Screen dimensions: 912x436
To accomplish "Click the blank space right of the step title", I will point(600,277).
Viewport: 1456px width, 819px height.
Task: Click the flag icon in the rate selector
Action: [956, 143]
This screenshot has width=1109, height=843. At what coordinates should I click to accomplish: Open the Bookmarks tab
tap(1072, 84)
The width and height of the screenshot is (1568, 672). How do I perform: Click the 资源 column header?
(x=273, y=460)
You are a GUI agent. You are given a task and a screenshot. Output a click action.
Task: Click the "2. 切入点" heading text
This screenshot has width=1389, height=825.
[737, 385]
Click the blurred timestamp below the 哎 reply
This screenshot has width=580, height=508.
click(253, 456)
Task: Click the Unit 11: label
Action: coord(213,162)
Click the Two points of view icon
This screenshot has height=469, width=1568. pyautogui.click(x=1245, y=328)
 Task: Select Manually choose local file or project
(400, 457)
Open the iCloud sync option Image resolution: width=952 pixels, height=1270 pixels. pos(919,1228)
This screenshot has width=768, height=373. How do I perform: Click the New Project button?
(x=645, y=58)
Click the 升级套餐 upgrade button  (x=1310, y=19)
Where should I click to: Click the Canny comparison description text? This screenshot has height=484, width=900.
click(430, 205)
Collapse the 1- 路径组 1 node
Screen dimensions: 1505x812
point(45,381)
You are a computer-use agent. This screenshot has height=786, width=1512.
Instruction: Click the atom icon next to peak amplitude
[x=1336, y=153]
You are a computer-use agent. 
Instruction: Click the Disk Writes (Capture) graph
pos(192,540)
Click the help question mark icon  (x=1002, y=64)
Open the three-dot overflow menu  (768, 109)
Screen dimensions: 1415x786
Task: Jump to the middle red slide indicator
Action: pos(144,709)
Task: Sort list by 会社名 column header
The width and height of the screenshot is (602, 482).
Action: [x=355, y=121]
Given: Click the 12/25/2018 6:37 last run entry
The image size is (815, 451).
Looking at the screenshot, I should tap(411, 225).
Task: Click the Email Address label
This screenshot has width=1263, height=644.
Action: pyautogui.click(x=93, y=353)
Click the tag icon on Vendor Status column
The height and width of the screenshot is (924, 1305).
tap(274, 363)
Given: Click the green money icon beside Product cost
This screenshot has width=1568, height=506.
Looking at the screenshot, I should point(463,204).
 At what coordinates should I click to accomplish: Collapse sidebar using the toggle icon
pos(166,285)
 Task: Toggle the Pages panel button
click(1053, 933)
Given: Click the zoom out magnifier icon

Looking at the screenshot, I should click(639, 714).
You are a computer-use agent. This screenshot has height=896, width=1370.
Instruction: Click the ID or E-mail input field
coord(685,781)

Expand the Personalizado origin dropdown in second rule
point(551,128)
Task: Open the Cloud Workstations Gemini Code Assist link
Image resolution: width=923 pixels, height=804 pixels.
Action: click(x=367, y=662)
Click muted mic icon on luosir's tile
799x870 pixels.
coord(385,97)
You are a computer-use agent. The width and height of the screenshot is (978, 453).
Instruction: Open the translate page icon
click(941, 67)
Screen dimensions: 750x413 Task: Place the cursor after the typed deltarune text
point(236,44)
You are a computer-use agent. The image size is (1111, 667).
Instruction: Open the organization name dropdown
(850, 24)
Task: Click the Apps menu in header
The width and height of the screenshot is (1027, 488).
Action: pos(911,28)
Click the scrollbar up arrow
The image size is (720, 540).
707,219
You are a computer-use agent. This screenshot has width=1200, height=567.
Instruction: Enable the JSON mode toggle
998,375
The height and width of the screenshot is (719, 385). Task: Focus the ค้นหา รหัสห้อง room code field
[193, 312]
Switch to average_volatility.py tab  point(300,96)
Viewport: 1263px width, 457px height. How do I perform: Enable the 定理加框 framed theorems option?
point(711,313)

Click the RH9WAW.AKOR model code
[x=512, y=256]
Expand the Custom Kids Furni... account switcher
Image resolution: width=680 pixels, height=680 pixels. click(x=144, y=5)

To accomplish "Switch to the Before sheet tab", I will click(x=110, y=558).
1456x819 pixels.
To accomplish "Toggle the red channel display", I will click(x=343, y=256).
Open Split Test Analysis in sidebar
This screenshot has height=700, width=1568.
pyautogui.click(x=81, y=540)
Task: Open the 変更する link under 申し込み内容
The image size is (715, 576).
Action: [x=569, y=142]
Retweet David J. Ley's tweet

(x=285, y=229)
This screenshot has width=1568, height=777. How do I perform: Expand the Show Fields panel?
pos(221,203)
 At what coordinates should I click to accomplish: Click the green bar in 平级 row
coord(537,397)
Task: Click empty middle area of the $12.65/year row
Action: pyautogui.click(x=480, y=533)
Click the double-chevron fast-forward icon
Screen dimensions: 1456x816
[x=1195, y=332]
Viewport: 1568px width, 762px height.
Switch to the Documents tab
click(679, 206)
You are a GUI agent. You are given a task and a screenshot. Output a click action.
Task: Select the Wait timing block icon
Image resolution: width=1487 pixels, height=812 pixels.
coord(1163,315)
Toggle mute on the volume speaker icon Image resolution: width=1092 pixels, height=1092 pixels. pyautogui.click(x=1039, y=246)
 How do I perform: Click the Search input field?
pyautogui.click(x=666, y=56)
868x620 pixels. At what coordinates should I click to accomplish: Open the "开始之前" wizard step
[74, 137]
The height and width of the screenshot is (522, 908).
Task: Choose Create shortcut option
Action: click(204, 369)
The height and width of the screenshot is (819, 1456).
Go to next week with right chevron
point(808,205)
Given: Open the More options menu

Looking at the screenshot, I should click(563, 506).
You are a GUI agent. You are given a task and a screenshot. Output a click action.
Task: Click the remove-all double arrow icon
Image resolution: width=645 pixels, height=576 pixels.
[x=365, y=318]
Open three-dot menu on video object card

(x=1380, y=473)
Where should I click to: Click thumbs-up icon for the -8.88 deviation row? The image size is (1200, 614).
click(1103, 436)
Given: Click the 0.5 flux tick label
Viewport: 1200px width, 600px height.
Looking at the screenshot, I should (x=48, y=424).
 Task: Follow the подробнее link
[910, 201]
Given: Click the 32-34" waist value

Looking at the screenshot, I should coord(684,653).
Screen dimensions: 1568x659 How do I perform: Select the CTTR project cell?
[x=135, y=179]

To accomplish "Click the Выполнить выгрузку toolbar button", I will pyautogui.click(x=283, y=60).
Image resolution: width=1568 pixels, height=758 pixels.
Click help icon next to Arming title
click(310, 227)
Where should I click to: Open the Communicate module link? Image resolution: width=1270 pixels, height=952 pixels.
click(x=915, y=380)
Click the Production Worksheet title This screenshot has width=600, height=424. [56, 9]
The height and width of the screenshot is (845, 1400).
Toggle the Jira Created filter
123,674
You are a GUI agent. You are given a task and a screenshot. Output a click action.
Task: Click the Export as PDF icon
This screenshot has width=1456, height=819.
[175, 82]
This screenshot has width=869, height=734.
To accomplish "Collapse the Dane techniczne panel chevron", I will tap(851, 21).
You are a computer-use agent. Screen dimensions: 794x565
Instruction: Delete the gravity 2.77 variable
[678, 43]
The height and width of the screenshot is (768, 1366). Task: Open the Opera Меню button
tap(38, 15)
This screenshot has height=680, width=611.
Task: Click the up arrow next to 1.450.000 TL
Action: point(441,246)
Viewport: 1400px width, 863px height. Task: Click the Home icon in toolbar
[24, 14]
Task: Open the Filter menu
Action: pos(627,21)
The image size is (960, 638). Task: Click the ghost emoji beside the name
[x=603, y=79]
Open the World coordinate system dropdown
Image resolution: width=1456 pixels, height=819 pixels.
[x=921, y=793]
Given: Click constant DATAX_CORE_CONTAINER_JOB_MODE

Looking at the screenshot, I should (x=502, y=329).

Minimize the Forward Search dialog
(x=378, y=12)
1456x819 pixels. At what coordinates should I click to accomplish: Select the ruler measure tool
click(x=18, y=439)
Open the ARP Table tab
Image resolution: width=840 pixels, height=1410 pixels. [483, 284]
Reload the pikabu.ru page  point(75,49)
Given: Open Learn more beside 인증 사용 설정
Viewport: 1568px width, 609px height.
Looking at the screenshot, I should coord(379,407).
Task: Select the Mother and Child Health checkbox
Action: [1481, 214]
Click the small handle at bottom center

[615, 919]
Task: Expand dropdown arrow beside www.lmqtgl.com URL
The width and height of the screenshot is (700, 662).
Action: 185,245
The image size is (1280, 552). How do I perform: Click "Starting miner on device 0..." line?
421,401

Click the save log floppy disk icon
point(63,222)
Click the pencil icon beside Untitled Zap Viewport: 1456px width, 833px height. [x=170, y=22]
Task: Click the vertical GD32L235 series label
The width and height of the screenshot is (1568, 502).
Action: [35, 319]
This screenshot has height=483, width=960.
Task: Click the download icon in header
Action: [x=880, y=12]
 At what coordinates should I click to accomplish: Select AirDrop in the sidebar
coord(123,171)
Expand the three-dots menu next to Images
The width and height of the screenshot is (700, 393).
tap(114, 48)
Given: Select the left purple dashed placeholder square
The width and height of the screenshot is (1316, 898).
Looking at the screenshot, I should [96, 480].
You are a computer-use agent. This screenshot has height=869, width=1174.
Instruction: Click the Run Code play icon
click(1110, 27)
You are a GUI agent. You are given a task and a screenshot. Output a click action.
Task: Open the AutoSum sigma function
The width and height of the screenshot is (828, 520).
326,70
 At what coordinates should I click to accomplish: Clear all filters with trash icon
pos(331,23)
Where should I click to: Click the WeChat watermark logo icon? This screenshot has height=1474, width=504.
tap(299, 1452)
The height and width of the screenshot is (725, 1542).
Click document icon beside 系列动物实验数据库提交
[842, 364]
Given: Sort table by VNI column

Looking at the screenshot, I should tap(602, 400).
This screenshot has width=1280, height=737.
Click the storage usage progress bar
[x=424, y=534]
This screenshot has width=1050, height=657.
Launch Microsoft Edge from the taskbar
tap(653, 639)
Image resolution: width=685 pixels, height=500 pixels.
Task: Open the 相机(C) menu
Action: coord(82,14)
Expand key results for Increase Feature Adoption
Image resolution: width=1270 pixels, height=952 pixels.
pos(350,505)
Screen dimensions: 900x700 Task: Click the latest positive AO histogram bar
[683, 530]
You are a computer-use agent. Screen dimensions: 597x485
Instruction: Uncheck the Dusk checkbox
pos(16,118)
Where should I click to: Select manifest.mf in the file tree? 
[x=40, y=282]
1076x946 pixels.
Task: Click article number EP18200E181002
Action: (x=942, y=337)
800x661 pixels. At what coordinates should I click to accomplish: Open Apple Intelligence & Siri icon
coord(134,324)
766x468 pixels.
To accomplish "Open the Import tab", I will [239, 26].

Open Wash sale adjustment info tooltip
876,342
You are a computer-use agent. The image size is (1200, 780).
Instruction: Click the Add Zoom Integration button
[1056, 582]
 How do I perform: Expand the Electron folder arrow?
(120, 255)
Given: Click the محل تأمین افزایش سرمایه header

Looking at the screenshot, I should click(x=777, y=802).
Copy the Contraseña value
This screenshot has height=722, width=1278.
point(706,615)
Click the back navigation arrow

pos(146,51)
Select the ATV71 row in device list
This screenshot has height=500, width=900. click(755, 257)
____
◆ OBIETTIVO ◆
Riporta le righe dei dati comprese tra quella che contiene "Click the RH9WAW.AKOR model code" e quella che contiene "Action: click(204, 369)", entrambe incluse, sostituendo "Expand" con "Open" e lasciando invariato tutto il resto.

◆ RISPOSTA ◆
Click the RH9WAW.AKOR model code
[x=512, y=256]
Open the Custom Kids Furni... account switcher
Image resolution: width=680 pixels, height=680 pixels. click(x=144, y=5)

To accomplish "Switch to the Before sheet tab", I will click(x=110, y=558).
1456x819 pixels.
To accomplish "Toggle the red channel display", I will click(x=343, y=256).
Open Split Test Analysis in sidebar
This screenshot has height=700, width=1568.
pyautogui.click(x=81, y=540)
Task: Open the 変更する link under 申し込み内容
The image size is (715, 576).
Action: [x=569, y=142]
Retweet David J. Ley's tweet

(x=285, y=229)
This screenshot has width=1568, height=777. How do I perform: Open the Show Fields panel?
pos(221,203)
 At what coordinates should I click to accomplish: Click the green bar in 平级 row
coord(537,397)
Task: Click empty middle area of the $12.65/year row
Action: pyautogui.click(x=480, y=533)
Click the double-chevron fast-forward icon
Screen dimensions: 1456x816
[x=1195, y=332]
Viewport: 1568px width, 762px height.
Switch to the Documents tab
click(679, 206)
You are a GUI agent. You are given a task and a screenshot. Output a click action.
Task: Select the Wait timing block icon
Image resolution: width=1487 pixels, height=812 pixels.
coord(1163,315)
Toggle mute on the volume speaker icon Image resolution: width=1092 pixels, height=1092 pixels. pyautogui.click(x=1039, y=246)
 How do I perform: Click the Search input field?
pyautogui.click(x=666, y=56)
868x620 pixels. At what coordinates should I click to accomplish: Open the "开始之前" wizard step
[74, 137]
The height and width of the screenshot is (522, 908).
Task: Choose Create shortcut option
Action: click(204, 369)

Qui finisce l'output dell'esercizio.